Another study conducted in New York in the March of 2020 showed a
reduced length of hospital stay in patients admitted with COVID-19 who
used ACEI/ARB in the hospital, most of whom belonged to ethnic
minorities. This limitations of this study include the disproportionate
size of the control vs. treatment group and the fact that study only
considered the ACEIARB during the hospitalization.
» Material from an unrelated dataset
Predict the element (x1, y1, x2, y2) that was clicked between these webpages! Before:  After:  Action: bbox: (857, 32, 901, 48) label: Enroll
The results were not
significant for the other primary outcome or the secondary outcomes.
We have a large high-quality database of hospitalized COVID-19 patients
at our hospitals. Our study is observational and we were able to reduce
the confounding effect by adjusting a wide range of confounders recorded
in electronic medical records including age, race, BMI, and other
comorbidities. Our sample was representative and was restricted to a
group of patients with hypertensive. Another great strength of our study
is the inclusion of a diverse group of patients as the eight hospitals
are spread out over the Southeast Michigan region where a majority of
Michigan’s population resides and comprises of Caucasians, African
Americans, and Arabs. The limitations of our study include, the
retrospective nature of the study, the inability to specify the
chronicity of ACEI/ARB use based on the available data, overlooking of
unknown confounders and finally, and performing the study during the
early months of COVID-19 pandemic where little information about the
treatment and disease was available.
At this stage, there is insufficient clinical evidence for either, thus
we still need further studies. Until further data are available, we
should continue using ACEI and ARB to treat cardiovascular disease in
patients with COVID-19 given the significant cardiovascular benefits of
ACEI/ARBs. In addition, the sudden withdrawal of ACEI/ARBs in those
patients may result in adverse outcomes.